This is a boilerplate site to help you get started building a simple semi-static site.
- Static pages built with jekyll and hosted on S3
- Backend functionality with flask, powered by lambda and API Gateway, with deployment help from zappa.io
- Simple backend functionality that processes a form, stores the data in a DynamoDB database and sends an email to the administrator with SES
You can read about the motivation behind it here.
Here is the result of this repo, running on S3, and Lambda, sending an email to the Administrator (me) and inserting a record into a DynamoDB.

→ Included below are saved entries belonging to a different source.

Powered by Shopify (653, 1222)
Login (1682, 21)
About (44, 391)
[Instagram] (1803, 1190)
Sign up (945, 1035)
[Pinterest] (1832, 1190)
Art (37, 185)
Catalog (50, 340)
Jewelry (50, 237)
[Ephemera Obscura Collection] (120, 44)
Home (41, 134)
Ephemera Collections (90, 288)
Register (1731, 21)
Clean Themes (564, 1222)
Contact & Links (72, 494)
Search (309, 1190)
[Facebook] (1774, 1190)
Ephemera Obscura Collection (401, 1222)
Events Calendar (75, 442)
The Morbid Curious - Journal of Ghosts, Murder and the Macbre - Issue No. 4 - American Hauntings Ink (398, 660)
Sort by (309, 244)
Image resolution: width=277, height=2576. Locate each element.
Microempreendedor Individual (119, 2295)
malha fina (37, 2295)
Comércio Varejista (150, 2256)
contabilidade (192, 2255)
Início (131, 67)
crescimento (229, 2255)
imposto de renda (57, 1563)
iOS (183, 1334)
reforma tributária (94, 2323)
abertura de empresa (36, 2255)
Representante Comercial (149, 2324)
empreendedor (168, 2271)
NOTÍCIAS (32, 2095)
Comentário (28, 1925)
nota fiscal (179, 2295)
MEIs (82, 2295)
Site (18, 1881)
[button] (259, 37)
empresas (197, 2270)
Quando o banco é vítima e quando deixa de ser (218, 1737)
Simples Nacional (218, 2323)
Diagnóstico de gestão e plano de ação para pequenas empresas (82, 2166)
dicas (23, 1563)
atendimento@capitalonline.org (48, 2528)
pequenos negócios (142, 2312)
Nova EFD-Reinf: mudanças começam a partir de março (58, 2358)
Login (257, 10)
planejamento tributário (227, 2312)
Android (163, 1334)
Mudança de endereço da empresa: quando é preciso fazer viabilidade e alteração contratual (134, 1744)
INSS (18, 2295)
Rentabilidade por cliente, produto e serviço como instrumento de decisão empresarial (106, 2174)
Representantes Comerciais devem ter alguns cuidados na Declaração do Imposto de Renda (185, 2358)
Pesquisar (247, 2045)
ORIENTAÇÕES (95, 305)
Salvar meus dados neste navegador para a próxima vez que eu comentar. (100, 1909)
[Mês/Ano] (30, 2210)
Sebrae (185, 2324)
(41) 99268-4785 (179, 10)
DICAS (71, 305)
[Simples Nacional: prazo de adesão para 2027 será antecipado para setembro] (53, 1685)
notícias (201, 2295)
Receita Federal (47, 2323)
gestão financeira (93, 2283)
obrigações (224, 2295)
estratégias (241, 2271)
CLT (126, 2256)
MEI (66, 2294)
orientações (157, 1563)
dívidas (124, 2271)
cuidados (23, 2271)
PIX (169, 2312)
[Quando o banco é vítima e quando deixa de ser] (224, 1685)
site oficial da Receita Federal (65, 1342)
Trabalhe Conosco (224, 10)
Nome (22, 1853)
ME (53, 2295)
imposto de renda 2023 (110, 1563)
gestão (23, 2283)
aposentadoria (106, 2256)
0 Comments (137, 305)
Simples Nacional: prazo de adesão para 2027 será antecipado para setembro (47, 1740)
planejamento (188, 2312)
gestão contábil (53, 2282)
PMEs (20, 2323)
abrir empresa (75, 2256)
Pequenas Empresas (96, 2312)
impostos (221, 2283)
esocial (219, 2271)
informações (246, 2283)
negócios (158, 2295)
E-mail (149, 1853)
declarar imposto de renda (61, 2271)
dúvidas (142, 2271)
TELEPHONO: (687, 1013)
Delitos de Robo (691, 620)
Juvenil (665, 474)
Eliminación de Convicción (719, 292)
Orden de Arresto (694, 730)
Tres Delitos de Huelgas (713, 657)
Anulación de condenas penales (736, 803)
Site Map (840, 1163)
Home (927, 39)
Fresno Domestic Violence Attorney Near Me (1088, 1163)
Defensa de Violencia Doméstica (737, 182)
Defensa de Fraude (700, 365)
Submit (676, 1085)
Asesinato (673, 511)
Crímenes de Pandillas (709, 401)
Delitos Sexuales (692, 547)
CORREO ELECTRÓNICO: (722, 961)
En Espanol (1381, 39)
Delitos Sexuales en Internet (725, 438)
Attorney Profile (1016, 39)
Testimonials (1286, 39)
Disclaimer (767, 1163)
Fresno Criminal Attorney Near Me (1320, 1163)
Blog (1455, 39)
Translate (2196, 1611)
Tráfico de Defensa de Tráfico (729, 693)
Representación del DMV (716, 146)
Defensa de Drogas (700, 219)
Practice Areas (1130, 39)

If you know a bit about AWS, you should be up and running in an hour. If you've never used AWS, budget a day.
- Clone this repo
- Read the Zappa.io documentation
- Set up python
cd hellolambda_api python3 --version # ==> confirm >= 3.6.0 python3 -m venv pyvenv source pyvenv/bin/activate pip install flask flask_cors awscli boto3 zappa pip install -e .. python devserver.py
- In browser:
http://127.0.0.1:5285/api/ping?does_it_work=yes
==> {"does_it_work": "yes"} - Python debugger - set up your python debugger or IDE (I use pycharm) so you can debug your flask API
- In browser:
- Install Jekyll
- Confirm Jekyll works
cd ../site
jekyll serve
- In browser:
http://127.0.0.1:4000/
==> Hello, Lambda! page should show (in yellow) - In browser:
http://127.0.0.1:4000/test
==> Test page should show (in yellow)
- Create an S3 bucket for your static website
- Read the docummentation
- Note the bucket name should match the URL you will be using. EG hellolambda.yourdomain.com
- Set your DNS to point to your new bucket
- Update config.py
CORS_ACCEPTABLE_ORIGINS
with your domain - Push the static part of your site to your new S3 bucket
- A convenience function:
bin/update -s
- What this does:
aws s3 sync <a lot of parameters>
- A convenience function:
- Use zappa.io
zappa deploy
- copy the API Gateway url it prints at the end. EG:
Deployment complete!: https://xxx.execute-api.us-west-2.amazonaws.com/dev
- Test it in the browser (append '/api/ping'):
https://xxx.execute-api.us-west-2.amazonaws.com/dev/api/ping
- If it gives you an internal error, check your CloudWatch logs
- Test ping in your static test page
http://hellolambda.xxx.com/test/
- Open the browser debug console to make sure there are no errors
(Note - there will be a 404 error for private_config.js. Ignore it.) - Click the 'Test Ping' button
- If error
- Check cloudwatch logs
- Trace execution of the JS. Is it sending the URLs you expect?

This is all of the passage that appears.